Dalam wawancara usai kekalahan dari Real Madrid pada Februari 2025, Guardiola mengungkapkan, sepak bola modern tak lagi mengandalkan permainan posisi, melainkan menuntut kemampuan untuk menyesuaikan diri dengan ritme permainan yang cepat. Pernyataan ini menjadi pengakuan besar dari arsitek dominasi taktis era modern. Menurut data BBC, dalam 8 musim terakhir di English Premier League (EPL), terdapat kenaikan jumlah high turnovers, direct attacks, dan nilai passes per defensive action (PPDA) menurun yang menunjukkan peningkatan intensitas pressing dan kecepatan transisi.

Tim-tim seperti Liverpool, Nottingham Forest, dan Brighton & Hove Albion telah mengadopsi pendekatan ini. Mereka mengutamakan agresivitas tekanan dan serangan vertikal cepat daripada membangun serangan melalui penguasaan bola. Kini, Chelsea pun ikut mengambil jalur serupa. Kemenangan mereka atas PSG merupakan hasil dari taktik yang cepat, langsung, dan intens, bukan kontrol teritorial.

2. Kemenangan Chelsea atas PSG menjadi bukti dominasi direct attacks

Kemenangan Chelsea 3-0 atas PSG pada final Piala Dunia Antarklub 2025 menjadi bukti kuat penguasaan bola bukan lagi taktik paling ampuh. PSG, yang pada 2024/2025 membantai Inter Milan pada final Liga Champions dan menaklukkan Bayern Munich serta Real Madrid dalam perjalanan ke final Piala Dunia Antarklub, justru tampak kebingungan menghadapi pressing dan agresivitas Chelsea. Pada babak pertama, Chelsea tampil menggila dengan Cole Palmer mencetak 2 gol dan 1 assist untuk gol Joao Pedro.

Pelatih Chelsea, Enzo Maresca, yang sebelumnya dikritik karena terlalu fokus kepada permainan build-up dari belakang, justru menunjukkan fleksibilitas taktik yang menentukan kemenangan. Chelsea tidak lagi bermain rumit. Mereka memanfaatkan pressing tinggi dan umpan panjang untuk menembus lini belakang PSG. “Idenya adalah bermain 1 lawan 1 karena jika Anda memberi ruang, PSG akan ‘mematikan’ Anda. Jadi, kami mencoba bermain sangat agresif dan menekan mereka sejak awal, dan intensitas itu sangat krusial pada 10 menit pertama”, ujarnya dikutip BBC.

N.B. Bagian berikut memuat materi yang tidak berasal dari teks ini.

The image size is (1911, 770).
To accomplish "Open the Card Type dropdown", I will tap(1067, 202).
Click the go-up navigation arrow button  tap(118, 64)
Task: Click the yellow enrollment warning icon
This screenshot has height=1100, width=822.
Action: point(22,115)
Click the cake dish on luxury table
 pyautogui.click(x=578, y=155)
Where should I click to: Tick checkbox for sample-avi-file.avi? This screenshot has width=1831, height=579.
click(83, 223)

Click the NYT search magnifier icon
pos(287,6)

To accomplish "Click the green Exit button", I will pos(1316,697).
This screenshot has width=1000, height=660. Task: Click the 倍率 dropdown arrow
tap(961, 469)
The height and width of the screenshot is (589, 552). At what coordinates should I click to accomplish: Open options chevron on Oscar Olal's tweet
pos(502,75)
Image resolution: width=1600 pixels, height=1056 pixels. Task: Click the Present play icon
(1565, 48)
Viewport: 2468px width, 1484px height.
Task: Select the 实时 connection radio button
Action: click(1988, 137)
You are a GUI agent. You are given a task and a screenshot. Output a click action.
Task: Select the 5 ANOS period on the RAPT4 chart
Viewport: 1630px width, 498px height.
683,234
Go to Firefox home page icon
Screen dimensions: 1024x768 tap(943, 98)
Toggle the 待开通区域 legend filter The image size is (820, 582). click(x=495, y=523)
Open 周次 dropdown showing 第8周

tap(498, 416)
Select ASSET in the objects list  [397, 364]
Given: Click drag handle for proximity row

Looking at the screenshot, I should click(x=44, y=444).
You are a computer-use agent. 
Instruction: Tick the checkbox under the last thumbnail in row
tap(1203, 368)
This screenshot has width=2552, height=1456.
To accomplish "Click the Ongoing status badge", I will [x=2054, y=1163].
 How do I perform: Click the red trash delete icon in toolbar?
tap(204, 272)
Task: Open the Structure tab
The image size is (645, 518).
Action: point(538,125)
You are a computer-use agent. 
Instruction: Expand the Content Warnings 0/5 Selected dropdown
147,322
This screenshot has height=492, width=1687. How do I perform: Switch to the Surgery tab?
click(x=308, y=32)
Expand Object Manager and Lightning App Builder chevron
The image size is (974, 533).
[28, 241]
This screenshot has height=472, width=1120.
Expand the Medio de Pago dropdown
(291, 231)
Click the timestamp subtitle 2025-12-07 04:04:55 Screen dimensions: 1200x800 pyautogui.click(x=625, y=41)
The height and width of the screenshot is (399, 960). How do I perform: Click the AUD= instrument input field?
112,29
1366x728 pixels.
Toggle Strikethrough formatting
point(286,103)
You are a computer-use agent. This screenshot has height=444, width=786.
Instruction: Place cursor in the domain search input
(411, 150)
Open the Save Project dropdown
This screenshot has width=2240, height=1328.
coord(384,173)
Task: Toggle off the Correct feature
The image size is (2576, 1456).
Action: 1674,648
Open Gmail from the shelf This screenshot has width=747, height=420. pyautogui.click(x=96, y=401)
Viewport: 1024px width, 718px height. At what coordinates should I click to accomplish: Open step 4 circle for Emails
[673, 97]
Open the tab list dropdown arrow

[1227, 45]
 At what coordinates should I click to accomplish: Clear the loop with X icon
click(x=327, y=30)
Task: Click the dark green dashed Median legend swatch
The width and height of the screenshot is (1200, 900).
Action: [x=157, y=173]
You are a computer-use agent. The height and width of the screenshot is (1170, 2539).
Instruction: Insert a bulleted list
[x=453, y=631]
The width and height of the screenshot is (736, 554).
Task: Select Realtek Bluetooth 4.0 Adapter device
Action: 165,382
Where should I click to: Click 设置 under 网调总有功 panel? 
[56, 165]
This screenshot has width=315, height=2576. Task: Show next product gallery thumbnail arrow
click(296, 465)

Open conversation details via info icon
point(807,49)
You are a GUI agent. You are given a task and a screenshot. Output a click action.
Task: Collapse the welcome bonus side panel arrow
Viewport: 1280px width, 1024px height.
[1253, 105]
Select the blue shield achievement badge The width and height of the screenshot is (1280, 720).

Peran Pedro sangat vital dalam keberhasilan ini. Meski baru bergabung, pemain asal Brasil tersebut memainkan peran penting dalam membuka ruang bagi Palmer. Pergerakan tanpa bolanya menarik bek tengah PSG agar tidak bisa mendukung sayap kiri yang kerap dieksploitasi Chelsea. Dengan menargetkan sisi kiri PSG, yang dijaga Nuno Mendes dan Lucas Beraldo, Chelsea sukses menciptakan kelebihan jumlah melalui kombinasi Pedro, Palmer, dan Malo Gusto. Taktik ini terbukti efektif dan menyebabkan PSG kehilangan bola lebih sering daripada biasanya, hal yang belum pernah terjadi sepanjang musim.

3. Tim penguasa bola harus beradaptasi dengan strategi yang lebih luwes

Manchester City selama ini menjadi simbol utama permainan berbasis penguasaan bola. Namun, 2024/2025 menjadi babak yang sulit bagi pasukan Pep Guardiola. Absennya Rodri akibat cedera jangka panjang meruntuhkan stabilitas permainan mereka, mengingat peran vitalnya dalam menjaga tempo dan kontrol dalam skema build-up.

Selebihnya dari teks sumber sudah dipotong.